→ **GIVEN INSTRUCTION**
Reproduce every one of the records below verbatim, keeping each line and character unchanged.

→ **MATERIAL PROVIDED**
___
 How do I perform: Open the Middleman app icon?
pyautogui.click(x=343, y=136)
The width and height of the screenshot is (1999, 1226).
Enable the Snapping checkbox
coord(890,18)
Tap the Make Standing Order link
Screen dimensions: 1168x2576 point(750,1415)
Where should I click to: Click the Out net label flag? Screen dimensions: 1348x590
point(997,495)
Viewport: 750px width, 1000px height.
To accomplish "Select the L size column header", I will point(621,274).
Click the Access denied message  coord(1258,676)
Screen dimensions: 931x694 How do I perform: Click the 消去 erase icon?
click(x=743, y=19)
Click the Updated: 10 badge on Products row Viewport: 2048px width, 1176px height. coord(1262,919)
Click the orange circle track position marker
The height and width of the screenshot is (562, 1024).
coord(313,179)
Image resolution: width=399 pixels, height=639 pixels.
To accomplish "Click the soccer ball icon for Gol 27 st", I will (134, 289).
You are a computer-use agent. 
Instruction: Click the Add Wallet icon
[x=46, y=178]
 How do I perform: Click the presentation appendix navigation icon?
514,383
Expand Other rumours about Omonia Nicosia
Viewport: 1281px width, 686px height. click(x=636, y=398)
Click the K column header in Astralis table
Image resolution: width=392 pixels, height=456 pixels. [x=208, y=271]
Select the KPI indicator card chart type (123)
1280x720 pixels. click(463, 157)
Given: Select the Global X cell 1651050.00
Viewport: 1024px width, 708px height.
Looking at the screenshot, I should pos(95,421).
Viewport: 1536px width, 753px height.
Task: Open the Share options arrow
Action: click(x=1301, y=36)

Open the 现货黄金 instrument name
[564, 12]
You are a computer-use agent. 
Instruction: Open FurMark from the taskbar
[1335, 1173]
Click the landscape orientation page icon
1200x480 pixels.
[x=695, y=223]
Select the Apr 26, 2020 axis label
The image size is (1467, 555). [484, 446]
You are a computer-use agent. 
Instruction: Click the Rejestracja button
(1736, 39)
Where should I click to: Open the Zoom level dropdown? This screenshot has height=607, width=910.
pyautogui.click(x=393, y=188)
___
→ **EXERCISE ANSWER**
 How do I perform: Open the Middleman app icon?
pyautogui.click(x=343, y=136)
The width and height of the screenshot is (1999, 1226).
Enable the Snapping checkbox
coord(890,18)
Tap the Make Standing Order link
Screen dimensions: 1168x2576 point(750,1415)
Where should I click to: Click the Out net label flag? Screen dimensions: 1348x590
point(997,495)
Viewport: 750px width, 1000px height.
To accomplish "Select the L size column header", I will point(621,274).
Click the Access denied message  coord(1258,676)
Screen dimensions: 931x694 How do I perform: Click the 消去 erase icon?
click(x=743, y=19)
Click the Updated: 10 badge on Products row Viewport: 2048px width, 1176px height. coord(1262,919)
Click the orange circle track position marker
The height and width of the screenshot is (562, 1024).
coord(313,179)
Image resolution: width=399 pixels, height=639 pixels.
To accomplish "Click the soccer ball icon for Gol 27 st", I will (134, 289).
You are a computer-use agent. 
Instruction: Click the Add Wallet icon
[x=46, y=178]
 How do I perform: Click the presentation appendix navigation icon?
514,383
Expand Other rumours about Omonia Nicosia
Viewport: 1281px width, 686px height. click(x=636, y=398)
Click the K column header in Astralis table
Image resolution: width=392 pixels, height=456 pixels. [x=208, y=271]
Select the KPI indicator card chart type (123)
1280x720 pixels. click(463, 157)
Given: Select the Global X cell 1651050.00
Viewport: 1024px width, 708px height.
Looking at the screenshot, I should pos(95,421).
Viewport: 1536px width, 753px height.
Task: Open the Share options arrow
Action: click(x=1301, y=36)

Open the 现货黄金 instrument name
[564, 12]
You are a computer-use agent. 
Instruction: Open FurMark from the taskbar
[1335, 1173]
Click the landscape orientation page icon
1200x480 pixels.
[x=695, y=223]
Select the Apr 26, 2020 axis label
The image size is (1467, 555). [484, 446]
You are a computer-use agent. 
Instruction: Click the Rejestracja button
(1736, 39)
Where should I click to: Open the Zoom level dropdown? This screenshot has height=607, width=910.
pyautogui.click(x=393, y=188)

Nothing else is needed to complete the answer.